• [Task]:
Return nothing but the lines from the line with "Sort by ÉQUIPE column header" through the last line of the entries that follow, copied exactly and free of pictures.

***** Task inputs

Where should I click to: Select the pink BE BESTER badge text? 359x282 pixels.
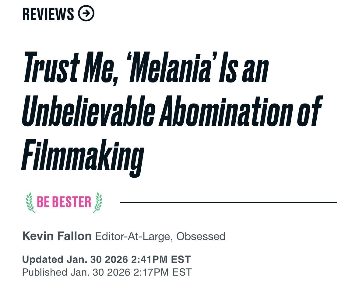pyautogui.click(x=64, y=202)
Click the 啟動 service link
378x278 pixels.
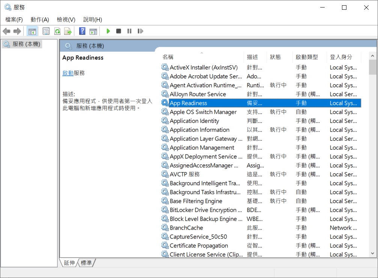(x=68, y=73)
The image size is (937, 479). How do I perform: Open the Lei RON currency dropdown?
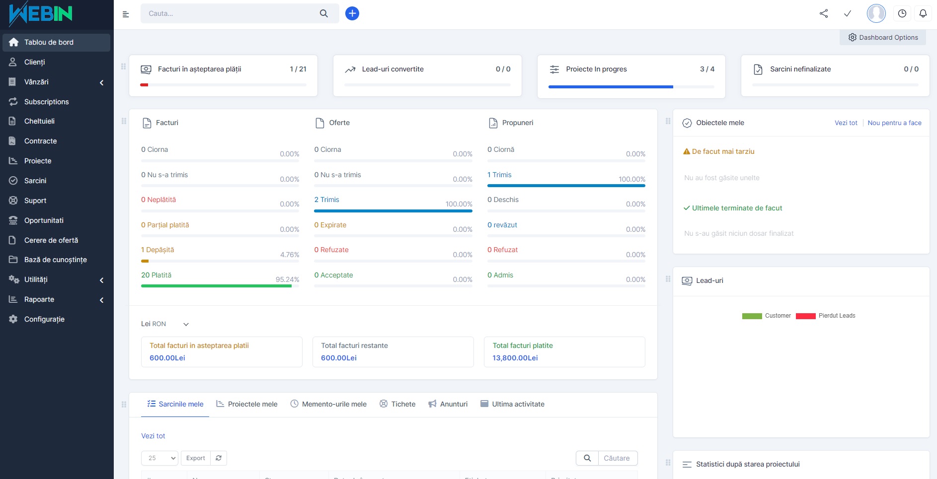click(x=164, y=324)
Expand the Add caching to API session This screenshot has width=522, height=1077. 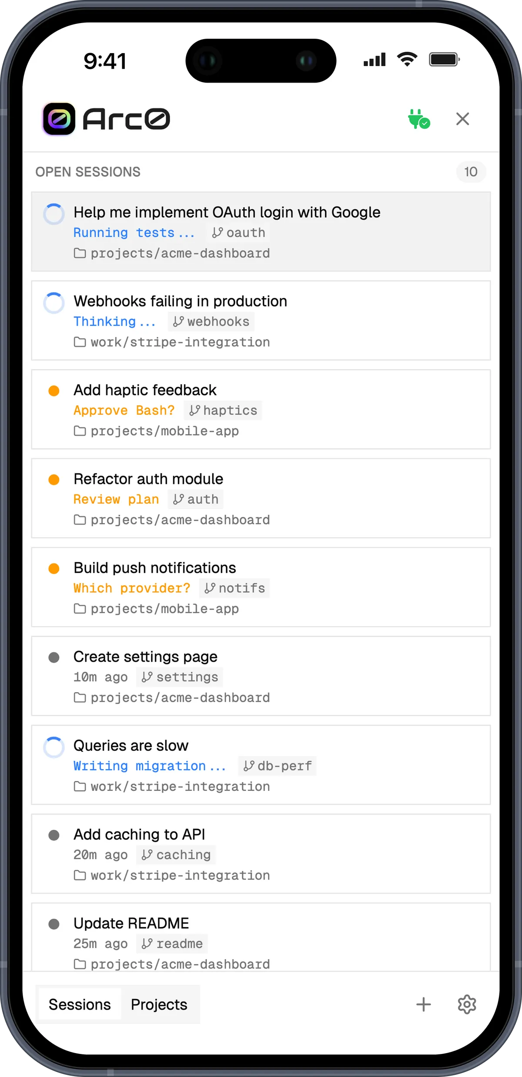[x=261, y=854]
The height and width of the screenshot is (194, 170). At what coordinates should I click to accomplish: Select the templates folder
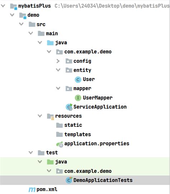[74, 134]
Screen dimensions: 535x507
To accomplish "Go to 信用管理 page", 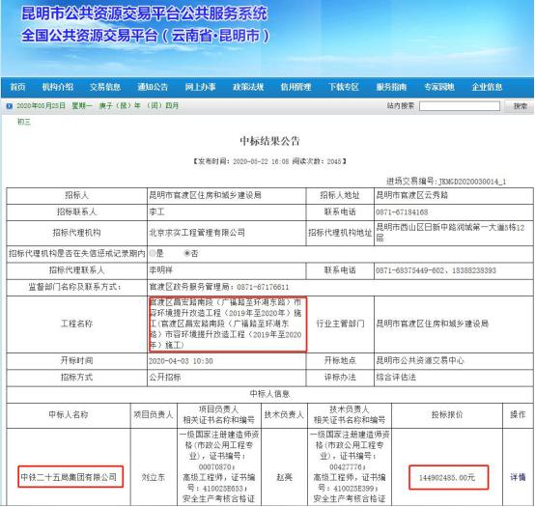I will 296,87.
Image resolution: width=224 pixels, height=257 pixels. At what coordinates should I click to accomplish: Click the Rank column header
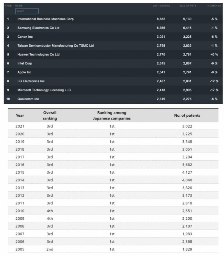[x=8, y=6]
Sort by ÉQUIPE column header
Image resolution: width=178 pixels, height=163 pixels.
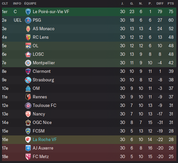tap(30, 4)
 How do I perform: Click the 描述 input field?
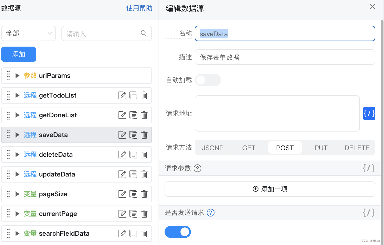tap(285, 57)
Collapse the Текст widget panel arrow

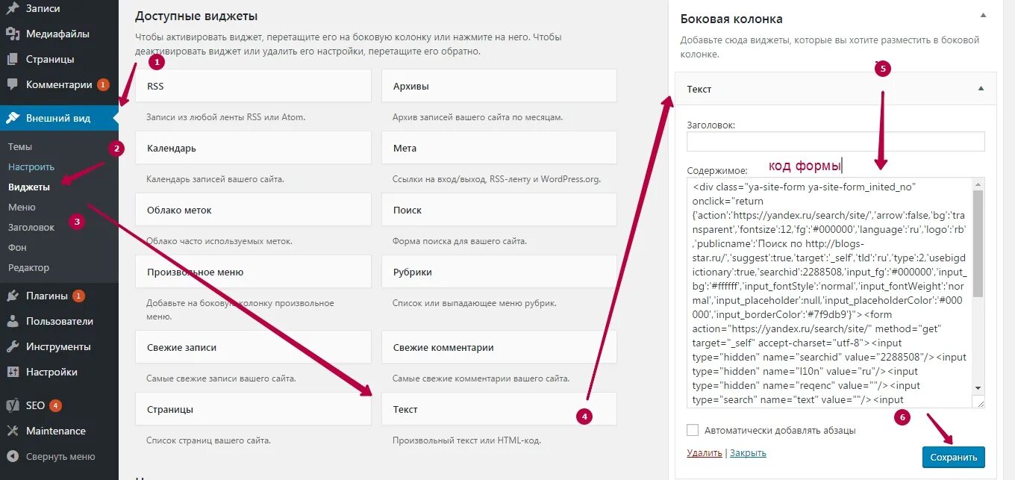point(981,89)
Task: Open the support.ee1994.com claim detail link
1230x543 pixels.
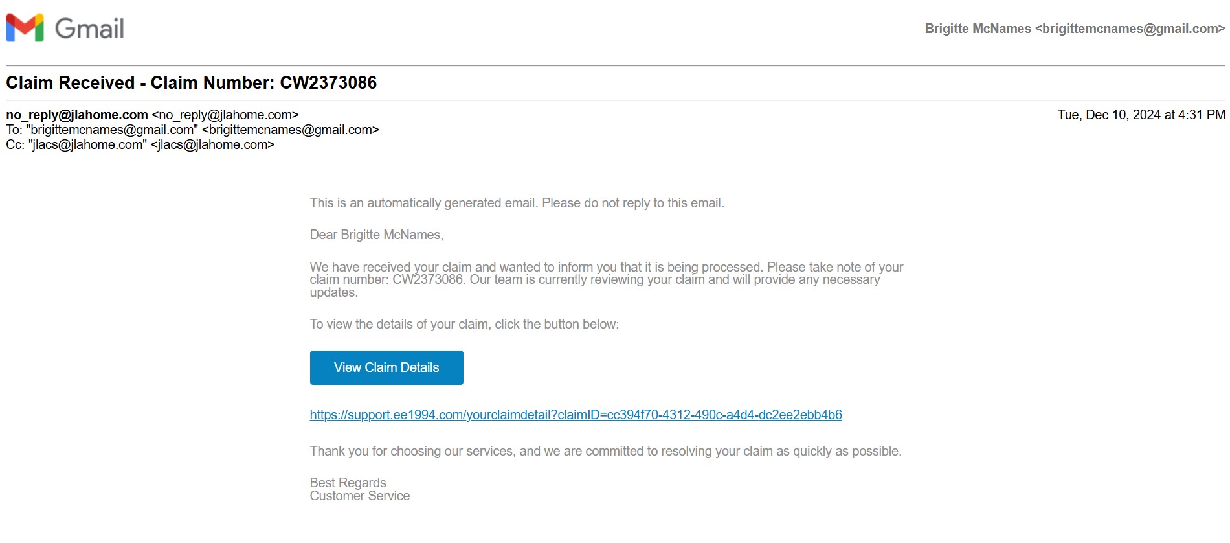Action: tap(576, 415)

**********

• [Response to this exercise]:
Sort by ÉQUIPE column header
Image resolution: width=178 pixels, height=163 pixels.
tap(30, 4)
 How do I perform: Click the 描述 input field?
tap(285, 57)
Collapse the Текст widget panel arrow

point(981,89)
Task: Open the support.ee1994.com claim detail link
1230x543 pixels.
Action: tap(576, 415)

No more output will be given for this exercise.